18-Week-Old Baby – Understanding Diastasis Recti, dealing with a super active, hurt-prone baby, and celebrating the munchkin’s heightened visual development. Let’s set right into month 4.5!

Your baby's eighteenth week after birth

By 18 weeks, most babies are reaching more developmental milestones and have a good idea about how to handle themselves. By now, your little one must’ve discovered their feet and toes and have started rolling over (if they haven’t already).

Babies continue to gain weight although it will reduce a bit compared to the previous months. Their emotional and mental development will be rapidly increasing. Your little one goes through lots of changes in their physical behavior and motor coordination portions. As your baby has started rolling over (or is on the verge of doing it), they love the concept of movement and want to engage themselves in it. So, if you hold or wrap your baby, they’ll constantly wriggle and might bump their head on the floor or fall off the couch. Also, take extra precautions to prevent the worst from happening, if your baby has started rolling over.

Your 18-week-old baby's development and physical growth

Your baby’s weight:

  • On average, your 18-week old baby should weigh around 16 lbs 9 oz (7.5 kg), if you have a baby boy. If you have a baby girl, she should weigh 15 lbs 3 oz (6.9 kg).
  • They will gain weight but it’s a little less compared to the previous weeks. 

Your baby’s sleep:

  • At this age, babies sleep 10 to 12 hours during the night and need to nap for 3 to 5 hours a day.
  • Seep is still the most important aspect of your baby’s growth. 
  • If there are any distractions, it might disrupt your baby’s sleep and will make them cranky. 
  • You can use some techniques or activities to make your little one fall asleep quickly.
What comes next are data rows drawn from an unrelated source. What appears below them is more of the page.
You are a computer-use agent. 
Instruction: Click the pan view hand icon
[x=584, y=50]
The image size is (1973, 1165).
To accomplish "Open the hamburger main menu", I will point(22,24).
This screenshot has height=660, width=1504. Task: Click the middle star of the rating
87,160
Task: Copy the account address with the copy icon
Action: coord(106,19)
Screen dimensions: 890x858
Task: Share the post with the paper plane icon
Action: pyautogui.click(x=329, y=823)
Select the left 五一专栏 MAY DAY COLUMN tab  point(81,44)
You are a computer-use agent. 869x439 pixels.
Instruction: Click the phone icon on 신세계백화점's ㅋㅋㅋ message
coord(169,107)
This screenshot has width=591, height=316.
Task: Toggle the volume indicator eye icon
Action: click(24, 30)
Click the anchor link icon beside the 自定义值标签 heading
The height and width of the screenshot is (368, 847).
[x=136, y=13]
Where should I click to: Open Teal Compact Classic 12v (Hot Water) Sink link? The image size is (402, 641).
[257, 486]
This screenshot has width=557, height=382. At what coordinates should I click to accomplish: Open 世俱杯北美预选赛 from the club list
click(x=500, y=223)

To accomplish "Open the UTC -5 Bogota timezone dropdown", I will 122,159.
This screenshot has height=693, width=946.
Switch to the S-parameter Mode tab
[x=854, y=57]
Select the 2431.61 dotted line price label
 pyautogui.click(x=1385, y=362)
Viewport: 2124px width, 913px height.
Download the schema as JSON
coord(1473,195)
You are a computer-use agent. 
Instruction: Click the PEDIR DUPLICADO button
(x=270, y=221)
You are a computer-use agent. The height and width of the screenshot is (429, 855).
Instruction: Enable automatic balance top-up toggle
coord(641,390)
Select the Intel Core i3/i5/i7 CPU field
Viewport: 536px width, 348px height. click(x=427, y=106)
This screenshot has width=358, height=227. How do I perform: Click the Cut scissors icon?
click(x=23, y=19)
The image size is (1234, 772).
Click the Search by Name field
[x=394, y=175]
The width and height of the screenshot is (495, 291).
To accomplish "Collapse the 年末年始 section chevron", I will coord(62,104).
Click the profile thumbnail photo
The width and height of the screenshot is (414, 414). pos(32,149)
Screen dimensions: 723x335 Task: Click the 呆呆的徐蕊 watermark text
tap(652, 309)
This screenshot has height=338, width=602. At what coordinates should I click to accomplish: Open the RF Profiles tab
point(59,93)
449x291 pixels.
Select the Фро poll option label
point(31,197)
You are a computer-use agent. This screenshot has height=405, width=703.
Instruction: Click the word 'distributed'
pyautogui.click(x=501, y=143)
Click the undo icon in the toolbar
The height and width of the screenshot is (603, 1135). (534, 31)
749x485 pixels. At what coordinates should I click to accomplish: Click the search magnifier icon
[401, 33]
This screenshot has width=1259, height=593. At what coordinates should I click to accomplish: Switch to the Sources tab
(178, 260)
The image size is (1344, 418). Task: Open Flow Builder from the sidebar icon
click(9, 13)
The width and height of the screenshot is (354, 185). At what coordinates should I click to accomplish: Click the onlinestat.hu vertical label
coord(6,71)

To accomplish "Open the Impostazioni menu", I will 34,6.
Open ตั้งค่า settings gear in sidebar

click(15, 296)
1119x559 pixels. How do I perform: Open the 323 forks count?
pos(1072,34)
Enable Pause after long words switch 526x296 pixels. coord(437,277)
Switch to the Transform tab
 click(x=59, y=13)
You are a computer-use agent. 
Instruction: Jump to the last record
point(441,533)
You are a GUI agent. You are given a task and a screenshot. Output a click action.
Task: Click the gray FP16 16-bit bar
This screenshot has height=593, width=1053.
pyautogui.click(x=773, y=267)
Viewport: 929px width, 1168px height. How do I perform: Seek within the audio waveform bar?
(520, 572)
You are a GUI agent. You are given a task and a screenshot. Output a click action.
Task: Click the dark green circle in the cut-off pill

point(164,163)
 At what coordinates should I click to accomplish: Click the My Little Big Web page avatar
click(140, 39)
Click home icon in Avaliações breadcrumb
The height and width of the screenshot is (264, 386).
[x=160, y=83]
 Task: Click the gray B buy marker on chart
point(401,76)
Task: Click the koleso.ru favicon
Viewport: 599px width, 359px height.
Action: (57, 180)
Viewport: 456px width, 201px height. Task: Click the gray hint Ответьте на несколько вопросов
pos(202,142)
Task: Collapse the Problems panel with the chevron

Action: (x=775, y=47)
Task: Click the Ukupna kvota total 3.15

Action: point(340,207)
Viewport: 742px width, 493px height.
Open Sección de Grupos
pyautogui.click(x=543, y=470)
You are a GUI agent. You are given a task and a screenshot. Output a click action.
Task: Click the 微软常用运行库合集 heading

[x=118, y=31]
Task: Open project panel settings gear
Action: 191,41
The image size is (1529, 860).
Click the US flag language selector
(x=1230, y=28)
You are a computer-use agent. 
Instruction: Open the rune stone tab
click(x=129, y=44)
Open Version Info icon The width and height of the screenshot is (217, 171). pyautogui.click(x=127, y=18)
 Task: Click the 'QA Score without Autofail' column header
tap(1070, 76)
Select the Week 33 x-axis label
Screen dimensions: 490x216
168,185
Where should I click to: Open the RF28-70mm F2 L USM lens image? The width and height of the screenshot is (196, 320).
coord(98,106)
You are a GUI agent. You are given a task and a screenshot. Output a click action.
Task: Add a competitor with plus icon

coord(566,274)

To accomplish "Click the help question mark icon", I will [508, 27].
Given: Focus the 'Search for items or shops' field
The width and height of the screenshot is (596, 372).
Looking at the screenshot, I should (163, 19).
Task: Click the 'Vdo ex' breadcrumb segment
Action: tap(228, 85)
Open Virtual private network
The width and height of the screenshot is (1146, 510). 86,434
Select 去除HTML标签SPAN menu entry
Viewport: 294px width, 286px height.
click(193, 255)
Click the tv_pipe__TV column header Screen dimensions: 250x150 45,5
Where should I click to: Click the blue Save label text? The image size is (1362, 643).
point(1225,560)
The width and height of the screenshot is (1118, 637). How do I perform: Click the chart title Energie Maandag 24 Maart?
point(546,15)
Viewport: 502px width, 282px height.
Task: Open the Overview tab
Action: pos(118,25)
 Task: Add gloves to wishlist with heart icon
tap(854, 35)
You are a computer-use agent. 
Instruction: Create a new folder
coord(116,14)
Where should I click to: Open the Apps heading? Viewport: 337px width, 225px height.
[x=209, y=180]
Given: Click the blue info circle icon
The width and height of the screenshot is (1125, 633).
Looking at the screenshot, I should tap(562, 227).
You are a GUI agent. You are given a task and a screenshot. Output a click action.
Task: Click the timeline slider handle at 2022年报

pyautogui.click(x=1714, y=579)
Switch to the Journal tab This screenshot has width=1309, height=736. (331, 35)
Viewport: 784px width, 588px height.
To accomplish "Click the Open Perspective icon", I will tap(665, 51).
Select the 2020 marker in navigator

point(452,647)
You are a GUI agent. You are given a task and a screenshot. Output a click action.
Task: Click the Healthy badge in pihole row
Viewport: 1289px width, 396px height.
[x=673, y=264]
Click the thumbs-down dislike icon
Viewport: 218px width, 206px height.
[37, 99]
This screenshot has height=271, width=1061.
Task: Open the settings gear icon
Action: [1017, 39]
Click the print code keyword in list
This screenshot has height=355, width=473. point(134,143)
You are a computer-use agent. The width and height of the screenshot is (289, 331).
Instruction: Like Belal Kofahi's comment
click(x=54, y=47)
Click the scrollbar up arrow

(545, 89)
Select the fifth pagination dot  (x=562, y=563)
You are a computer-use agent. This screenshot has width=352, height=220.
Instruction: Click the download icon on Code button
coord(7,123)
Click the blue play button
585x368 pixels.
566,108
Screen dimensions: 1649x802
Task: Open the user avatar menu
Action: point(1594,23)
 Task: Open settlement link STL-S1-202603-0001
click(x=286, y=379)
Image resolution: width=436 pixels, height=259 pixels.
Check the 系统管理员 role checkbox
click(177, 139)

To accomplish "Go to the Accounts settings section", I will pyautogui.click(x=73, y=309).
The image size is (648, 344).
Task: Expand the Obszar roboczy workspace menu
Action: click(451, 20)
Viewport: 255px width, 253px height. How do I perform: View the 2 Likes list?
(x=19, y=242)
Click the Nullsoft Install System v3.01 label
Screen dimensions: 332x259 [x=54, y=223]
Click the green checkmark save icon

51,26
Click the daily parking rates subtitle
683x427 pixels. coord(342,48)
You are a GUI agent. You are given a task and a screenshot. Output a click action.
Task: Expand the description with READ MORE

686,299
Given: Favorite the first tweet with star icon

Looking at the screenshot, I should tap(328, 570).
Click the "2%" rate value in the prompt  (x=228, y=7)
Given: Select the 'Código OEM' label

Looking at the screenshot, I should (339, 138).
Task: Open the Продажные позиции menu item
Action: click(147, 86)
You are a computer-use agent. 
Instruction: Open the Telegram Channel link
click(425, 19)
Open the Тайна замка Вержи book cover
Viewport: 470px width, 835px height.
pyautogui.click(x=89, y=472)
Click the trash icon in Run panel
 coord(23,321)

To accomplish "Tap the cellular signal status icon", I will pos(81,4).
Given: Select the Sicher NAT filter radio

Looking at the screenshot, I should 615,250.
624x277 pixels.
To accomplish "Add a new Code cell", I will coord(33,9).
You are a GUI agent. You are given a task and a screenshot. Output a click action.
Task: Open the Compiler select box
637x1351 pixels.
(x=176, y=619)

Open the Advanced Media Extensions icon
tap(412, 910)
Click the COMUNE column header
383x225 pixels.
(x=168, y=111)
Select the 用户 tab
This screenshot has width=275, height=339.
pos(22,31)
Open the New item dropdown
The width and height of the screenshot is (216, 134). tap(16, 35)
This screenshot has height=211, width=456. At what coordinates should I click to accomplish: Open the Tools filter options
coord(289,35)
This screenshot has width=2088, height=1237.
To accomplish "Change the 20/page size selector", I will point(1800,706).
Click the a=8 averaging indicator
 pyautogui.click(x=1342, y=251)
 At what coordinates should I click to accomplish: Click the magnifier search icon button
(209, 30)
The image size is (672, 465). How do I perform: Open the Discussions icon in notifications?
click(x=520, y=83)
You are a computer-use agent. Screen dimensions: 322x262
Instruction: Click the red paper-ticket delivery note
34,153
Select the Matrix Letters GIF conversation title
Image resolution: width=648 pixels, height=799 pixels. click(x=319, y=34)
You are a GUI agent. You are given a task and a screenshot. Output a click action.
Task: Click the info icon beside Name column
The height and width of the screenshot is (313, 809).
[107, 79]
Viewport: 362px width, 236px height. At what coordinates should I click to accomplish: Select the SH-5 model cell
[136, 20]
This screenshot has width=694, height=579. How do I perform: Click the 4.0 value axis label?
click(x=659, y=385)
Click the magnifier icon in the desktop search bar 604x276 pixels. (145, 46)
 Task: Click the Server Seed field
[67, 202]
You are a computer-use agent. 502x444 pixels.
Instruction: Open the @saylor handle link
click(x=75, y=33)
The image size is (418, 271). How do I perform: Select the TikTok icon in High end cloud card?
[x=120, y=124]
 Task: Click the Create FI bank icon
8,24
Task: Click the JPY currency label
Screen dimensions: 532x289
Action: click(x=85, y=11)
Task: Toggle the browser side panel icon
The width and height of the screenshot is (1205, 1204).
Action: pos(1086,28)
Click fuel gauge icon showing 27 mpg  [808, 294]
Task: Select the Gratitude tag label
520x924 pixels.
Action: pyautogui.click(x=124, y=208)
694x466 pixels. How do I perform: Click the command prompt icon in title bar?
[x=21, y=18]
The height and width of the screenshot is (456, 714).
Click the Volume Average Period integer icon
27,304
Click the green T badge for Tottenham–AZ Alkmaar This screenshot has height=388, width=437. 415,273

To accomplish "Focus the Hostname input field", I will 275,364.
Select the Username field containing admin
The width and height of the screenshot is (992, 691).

You can sing to them, hold them for a while, cuddle with them, or take a small stroll in the pram, and so on. 
  • At this age, you don’t need to wrap your baby up when they sleep.

Your baby’s diet:

  • If you’re breastfeeding your baby, you should get 24 to 36 ounces of breastmilk a day and spread it out over about 5 or 6 feeds. 
  • Whereas, formula-fed babies need 24 to 36 ounces of formula given in 5 feeds.
  • Furthermore, it’s time for working mothers to return to work or take some time to catch up with work-related activities. 
  • If all this while, your baby was purely feeding off your breast, it might be necessary to start feeding them via a bottle. 
  • Since bottles provide babies with increased flow and convenience, they accept the bottle quickly. 
  • However, some babies may not accept the bottle as readily. 
  • Hence why it’s important to introduce the bottle to your baby gradually.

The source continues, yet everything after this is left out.